FDA Adverse Event Malfunction Summary report: N

DAVINCI SI

MDR report key: 17579889 · Received August 18, 2023

Report

Report Number
2955842-2023-17851
Event Type
Malfunction
Date Received
August 18, 2023
Date of Event
July 27, 2023
Report Date
July 27, 2023
Manufacturer
INTUITIVE SURGICAL, INC
Product Code
NAY
UDI-DI
00886874110874
PMA / PMN Number
K081137
Removal / Correction Number
N/A
Product Problem
Yes
Report Source
Manufacturer report
Reporter Location
IT
Reporter Occupation
003

Narratives

Additional Manufacturer Narrative · 0

AN INVESTIGATION WAS COMPLETED TO DETERMINE THE CAUSE OF THIS REPORTED EVENT. THE REPORTED EVENT WAS ADDRESSED WITH PHONE SUPPORT. THE SITE USED THE MONOPOLAR ENERGY TO RESOLVE THE PROBLEM. NO SITE VISIT WAS CONDUCTED. THE SYSTEM WAS WORKING PROPERLY AND NO ADDITIONAL ACTION WAS REQUIRED AS THE ISSUE WAS RESOLVED.

Additional Manufacturer Narrative · 0

INTUITIVE SURGICAL INC. (ISI) FOLLOWED UP WITH THE INITIAL REPORTER AND OBTAINED THE FOLLOWING ADDITIONAL INFORMATION: THE SITE USED THE MONOPOLAR ENERGY AND PROCEEDED WITH THE PROCEDURE AS PLANNED. THE ISSUE WAS RESOLVED BY USING ANOTHER ACTIVATION CABLE. THE PROCEDURE WAS COMPLETED ROBOTICALLY WITH THE SAME ELECTRO SURGICAL UNIT (ESU).

Description of Event or Problem · 0

IT WAS REPORTED THAT DURING A DA VINCI-ASSISTED SURGICAL PROCEDURE, THE BIPOLAR DIDN'T WORK. INTUITIVE SURGICAL INC. (ISI) TECHNICAL SUPPORT ENGINEER (TSE) CHECKED THE SYSTEM LOGS, NO RELATED ERRORS VERIFIED IN THE LOGS. SITE STATED NO ACTIVATION TONE WAS PRESENT ON ELECTROSURGICAL UNIT (ESU).

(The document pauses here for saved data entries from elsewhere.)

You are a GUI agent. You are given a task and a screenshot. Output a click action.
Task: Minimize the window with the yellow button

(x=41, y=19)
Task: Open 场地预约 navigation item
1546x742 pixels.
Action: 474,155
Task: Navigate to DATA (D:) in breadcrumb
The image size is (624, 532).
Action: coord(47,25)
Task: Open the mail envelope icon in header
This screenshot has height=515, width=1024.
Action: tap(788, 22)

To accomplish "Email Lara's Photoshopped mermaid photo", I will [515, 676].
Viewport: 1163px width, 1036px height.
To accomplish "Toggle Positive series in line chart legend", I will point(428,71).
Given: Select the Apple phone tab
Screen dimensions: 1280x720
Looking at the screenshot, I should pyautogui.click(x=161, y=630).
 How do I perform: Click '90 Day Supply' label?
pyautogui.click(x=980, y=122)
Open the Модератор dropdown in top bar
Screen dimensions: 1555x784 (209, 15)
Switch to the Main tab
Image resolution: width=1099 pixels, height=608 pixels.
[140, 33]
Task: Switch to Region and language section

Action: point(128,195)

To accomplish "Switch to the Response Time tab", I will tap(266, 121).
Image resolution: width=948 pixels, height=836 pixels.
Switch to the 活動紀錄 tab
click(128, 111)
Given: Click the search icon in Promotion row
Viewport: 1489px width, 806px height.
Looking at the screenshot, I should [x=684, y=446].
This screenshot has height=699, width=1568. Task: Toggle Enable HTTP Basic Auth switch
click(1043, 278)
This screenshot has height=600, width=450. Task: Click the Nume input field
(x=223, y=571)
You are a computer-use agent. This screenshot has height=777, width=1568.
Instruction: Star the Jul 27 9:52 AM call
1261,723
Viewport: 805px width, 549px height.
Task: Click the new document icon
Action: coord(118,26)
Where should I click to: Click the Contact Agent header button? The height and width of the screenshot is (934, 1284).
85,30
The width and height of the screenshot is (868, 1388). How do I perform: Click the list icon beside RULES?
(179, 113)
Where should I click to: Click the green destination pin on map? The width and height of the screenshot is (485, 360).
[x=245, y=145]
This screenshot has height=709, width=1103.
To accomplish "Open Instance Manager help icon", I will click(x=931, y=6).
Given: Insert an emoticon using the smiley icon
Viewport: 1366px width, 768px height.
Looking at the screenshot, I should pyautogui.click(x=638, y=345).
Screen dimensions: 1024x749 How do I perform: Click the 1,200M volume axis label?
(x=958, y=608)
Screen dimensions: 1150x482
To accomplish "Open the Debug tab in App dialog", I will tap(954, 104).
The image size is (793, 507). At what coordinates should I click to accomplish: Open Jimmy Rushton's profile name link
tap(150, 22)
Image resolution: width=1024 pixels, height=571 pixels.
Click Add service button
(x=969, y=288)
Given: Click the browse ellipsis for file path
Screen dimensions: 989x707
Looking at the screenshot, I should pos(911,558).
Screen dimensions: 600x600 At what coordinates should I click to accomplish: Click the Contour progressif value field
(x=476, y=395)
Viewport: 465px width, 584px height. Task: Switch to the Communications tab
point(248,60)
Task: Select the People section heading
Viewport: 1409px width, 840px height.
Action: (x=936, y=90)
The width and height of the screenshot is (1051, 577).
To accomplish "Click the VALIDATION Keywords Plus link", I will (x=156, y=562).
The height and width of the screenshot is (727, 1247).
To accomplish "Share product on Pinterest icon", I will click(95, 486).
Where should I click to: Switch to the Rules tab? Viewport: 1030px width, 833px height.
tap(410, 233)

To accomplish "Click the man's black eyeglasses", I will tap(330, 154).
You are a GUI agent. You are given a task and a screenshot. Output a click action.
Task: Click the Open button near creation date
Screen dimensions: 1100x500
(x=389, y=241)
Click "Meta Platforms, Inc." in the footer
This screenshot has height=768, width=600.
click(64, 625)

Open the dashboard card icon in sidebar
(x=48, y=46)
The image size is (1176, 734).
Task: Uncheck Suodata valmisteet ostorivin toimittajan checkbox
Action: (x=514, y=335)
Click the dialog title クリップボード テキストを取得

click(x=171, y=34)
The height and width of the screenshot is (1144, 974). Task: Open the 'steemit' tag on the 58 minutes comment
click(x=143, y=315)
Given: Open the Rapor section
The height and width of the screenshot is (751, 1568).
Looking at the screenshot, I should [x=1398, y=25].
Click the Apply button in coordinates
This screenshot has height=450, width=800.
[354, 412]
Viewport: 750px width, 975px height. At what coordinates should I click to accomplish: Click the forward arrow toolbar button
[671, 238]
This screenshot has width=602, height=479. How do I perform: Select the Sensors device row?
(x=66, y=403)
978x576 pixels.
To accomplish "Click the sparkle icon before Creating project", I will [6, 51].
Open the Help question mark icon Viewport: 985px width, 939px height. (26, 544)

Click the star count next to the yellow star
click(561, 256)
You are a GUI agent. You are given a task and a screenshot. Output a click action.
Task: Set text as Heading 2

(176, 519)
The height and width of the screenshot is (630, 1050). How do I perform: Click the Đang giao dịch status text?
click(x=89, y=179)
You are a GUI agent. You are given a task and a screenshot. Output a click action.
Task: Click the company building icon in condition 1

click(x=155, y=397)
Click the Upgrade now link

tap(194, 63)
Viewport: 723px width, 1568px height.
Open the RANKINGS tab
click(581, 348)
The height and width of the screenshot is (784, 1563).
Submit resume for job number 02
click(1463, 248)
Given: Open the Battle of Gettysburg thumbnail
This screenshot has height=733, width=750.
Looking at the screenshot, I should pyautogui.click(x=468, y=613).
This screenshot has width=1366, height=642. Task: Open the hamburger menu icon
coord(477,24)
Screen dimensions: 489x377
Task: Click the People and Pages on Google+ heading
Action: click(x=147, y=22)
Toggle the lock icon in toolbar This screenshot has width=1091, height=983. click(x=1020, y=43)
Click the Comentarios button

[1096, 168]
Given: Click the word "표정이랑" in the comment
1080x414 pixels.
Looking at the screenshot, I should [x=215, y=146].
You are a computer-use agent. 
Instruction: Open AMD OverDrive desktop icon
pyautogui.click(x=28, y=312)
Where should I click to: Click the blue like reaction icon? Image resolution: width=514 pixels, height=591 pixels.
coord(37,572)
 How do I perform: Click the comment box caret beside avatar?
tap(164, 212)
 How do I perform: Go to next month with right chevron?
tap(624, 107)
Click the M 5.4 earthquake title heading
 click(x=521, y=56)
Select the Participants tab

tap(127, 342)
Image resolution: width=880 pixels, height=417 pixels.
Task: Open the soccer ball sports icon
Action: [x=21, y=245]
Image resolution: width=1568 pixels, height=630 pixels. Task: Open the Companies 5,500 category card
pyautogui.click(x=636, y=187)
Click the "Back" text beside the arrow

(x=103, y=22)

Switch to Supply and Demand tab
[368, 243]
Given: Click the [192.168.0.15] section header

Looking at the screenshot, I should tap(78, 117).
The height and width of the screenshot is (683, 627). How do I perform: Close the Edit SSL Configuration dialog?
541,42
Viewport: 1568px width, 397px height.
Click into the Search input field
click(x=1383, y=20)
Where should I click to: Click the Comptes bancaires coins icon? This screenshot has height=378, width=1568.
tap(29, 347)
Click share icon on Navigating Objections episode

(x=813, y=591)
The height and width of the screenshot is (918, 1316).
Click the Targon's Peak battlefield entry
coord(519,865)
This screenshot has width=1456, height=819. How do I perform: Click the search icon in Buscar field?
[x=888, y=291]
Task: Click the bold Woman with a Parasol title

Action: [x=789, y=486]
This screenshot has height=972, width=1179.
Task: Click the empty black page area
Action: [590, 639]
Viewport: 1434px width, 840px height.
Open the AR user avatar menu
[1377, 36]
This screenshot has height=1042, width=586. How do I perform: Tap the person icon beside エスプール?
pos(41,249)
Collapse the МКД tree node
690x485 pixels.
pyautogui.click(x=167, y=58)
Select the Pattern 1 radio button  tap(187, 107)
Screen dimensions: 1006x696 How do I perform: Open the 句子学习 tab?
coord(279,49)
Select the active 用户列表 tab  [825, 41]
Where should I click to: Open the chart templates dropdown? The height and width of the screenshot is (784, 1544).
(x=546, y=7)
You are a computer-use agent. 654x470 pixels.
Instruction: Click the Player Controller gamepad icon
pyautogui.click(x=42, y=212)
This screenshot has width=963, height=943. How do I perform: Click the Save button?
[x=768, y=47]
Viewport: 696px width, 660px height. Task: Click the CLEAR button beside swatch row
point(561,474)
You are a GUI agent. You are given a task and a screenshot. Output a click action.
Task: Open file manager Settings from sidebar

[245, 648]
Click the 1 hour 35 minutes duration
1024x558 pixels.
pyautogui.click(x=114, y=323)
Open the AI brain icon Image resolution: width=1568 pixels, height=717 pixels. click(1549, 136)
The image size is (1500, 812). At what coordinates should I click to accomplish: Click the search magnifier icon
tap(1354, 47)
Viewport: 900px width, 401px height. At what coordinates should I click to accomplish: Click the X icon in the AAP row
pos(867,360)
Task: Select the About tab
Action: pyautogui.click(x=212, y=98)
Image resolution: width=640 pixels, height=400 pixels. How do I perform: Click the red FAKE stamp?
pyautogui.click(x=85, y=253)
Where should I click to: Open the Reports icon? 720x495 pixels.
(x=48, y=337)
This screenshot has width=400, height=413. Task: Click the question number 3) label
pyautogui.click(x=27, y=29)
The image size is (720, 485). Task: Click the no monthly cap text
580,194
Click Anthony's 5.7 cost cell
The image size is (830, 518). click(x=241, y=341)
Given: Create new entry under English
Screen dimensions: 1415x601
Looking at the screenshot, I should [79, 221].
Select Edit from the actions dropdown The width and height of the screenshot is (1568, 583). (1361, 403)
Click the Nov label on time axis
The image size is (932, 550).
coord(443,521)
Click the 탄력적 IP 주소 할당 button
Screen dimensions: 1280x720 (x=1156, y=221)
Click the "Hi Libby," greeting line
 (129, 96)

ISSUE PERSISTED EVEN AFTER RESEATING THE ENERGY ACTIVATION CABLE ON PMED AND ESU AND TO TRY TO FIRE WITH BIPOLAR. THE ACTIVATION MESSAGE WAS PRESENT WHEN THE BIPOLAR PEDAL IS PRESSED. THE SURGEON DECIDED TO COMPLETE THE SURGERY USING ONLY THE MONOPOLAR ENERGY. THE PROCEDURE WAS COMPLETED WITH NO REPORTED INJURY. ISI MADE MULTIPLE FOLLOW-UP ATTEMPTS TO OBTAIN ADDITIONAL INFORMATION. HOWEVER, NO FURTHER DETAILS HAVE BEEN RECEIVED AS OF THE DATE OF THIS REPORT.

Description of Event or Problem · 0

REFER TO H10/H11 FOR FOLLOW-UP INFORMATION.

Devices

Seq Brand Generic Product Code Manufacturer Model Lot UDI-DI
2329938 DAVINCI SI VISION SIDE SYSTEM NAY INTUITIVE SURGICAL, INC 380990-15 N/A 00886874110874

Patients

Seq Age Sex Outcome Treatment
1 Unknown DA VINCI INSTRUMENTS AND ACCESSORIES.